> **DESCRIPTION OF THE TASK**: Among the entries below, please repeat exactly and only the lines from the line containing "Byline TV (43, 1613)" to the line containing "Sold (358, 298)", both lines included.

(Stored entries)
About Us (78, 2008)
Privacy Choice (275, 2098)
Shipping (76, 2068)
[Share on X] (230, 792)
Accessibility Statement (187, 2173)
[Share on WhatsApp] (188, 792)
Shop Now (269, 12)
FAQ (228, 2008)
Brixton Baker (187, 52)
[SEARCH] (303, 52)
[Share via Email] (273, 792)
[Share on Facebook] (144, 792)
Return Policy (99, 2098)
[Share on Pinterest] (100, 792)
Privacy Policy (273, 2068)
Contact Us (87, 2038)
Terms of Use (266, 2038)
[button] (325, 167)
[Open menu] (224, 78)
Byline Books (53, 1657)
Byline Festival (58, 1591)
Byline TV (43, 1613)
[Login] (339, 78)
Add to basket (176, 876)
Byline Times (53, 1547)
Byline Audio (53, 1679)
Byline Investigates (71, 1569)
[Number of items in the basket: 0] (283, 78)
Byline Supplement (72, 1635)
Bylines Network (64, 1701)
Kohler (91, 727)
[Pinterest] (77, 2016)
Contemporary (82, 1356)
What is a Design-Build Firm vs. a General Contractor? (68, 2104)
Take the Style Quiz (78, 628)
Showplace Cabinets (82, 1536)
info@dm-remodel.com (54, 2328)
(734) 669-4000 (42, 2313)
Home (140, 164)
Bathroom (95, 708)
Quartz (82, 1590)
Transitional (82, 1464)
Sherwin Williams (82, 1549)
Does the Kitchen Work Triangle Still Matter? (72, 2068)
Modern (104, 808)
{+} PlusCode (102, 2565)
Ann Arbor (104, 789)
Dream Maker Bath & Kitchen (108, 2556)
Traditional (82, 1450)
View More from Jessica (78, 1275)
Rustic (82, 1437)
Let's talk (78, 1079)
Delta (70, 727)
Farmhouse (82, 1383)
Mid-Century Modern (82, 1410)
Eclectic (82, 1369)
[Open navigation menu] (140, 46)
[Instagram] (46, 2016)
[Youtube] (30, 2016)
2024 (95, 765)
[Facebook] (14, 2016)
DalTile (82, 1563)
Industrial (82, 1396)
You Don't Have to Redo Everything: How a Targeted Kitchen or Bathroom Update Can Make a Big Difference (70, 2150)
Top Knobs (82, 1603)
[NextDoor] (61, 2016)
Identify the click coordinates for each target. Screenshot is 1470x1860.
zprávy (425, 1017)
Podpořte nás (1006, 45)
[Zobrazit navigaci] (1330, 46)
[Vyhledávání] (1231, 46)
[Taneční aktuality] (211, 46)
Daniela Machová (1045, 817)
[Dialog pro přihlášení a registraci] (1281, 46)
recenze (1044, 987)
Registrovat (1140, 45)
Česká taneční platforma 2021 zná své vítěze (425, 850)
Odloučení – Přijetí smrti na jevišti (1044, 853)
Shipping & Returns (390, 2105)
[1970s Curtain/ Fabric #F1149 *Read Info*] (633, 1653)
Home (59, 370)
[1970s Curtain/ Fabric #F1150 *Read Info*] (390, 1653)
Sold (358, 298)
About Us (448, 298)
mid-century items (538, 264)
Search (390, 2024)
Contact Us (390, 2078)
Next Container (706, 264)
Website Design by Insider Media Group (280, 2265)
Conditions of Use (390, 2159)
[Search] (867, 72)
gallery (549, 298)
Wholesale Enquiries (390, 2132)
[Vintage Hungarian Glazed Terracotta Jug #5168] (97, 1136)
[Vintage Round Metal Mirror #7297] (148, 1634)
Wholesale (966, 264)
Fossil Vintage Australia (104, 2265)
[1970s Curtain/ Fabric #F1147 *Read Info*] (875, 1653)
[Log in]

> **YOUR RESPONSE**:
Byline TV (43, 1613)
[Login] (339, 78)
Add to basket (176, 876)
Byline Times (53, 1547)
Byline Audio (53, 1679)
Byline Investigates (71, 1569)
[Number of items in the basket: 0] (283, 78)
Byline Supplement (72, 1635)
Bylines Network (64, 1701)
Kohler (91, 727)
[Pinterest] (77, 2016)
Contemporary (82, 1356)
What is a Design-Build Firm vs. a General Contractor? (68, 2104)
Take the Style Quiz (78, 628)
Showplace Cabinets (82, 1536)
info@dm-remodel.com (54, 2328)
(734) 669-4000 (42, 2313)
Home (140, 164)
Bathroom (95, 708)
Quartz (82, 1590)
Transitional (82, 1464)
Sherwin Williams (82, 1549)
Does the Kitchen Work Triangle Still Matter? (72, 2068)
Modern (104, 808)
{+} PlusCode (102, 2565)
Ann Arbor (104, 789)
Dream Maker Bath & Kitchen (108, 2556)
Traditional (82, 1450)
View More from Jessica (78, 1275)
Rustic (82, 1437)
Let's talk (78, 1079)
Delta (70, 727)
Farmhouse (82, 1383)
Mid-Century Modern (82, 1410)
Eclectic (82, 1369)
[Open navigation menu] (140, 46)
[Instagram] (46, 2016)
[Youtube] (30, 2016)
2024 (95, 765)
[Facebook] (14, 2016)
DalTile (82, 1563)
Industrial (82, 1396)
You Don't Have to Redo Everything: How a Targeted Kitchen or Bathroom Update Can Make a Big Difference (70, 2150)
Top Knobs (82, 1603)
[NextDoor] (61, 2016)
Identify the click coordinates for each target. Screenshot is 1470x1860.
zprávy (425, 1017)
Podpořte nás (1006, 45)
[Zobrazit navigaci] (1330, 46)
[Vyhledávání] (1231, 46)
[Taneční aktuality] (211, 46)
Daniela Machová (1045, 817)
[Dialog pro přihlášení a registraci] (1281, 46)
recenze (1044, 987)
Registrovat (1140, 45)
Česká taneční platforma 2021 zná své vítěze (425, 850)
Odloučení – Přijetí smrti na jevišti (1044, 853)
Shipping & Returns (390, 2105)
[1970s Curtain/ Fabric #F1149 *Read Info*] (633, 1653)
Home (59, 370)
[1970s Curtain/ Fabric #F1150 *Read Info*] (390, 1653)
Sold (358, 298)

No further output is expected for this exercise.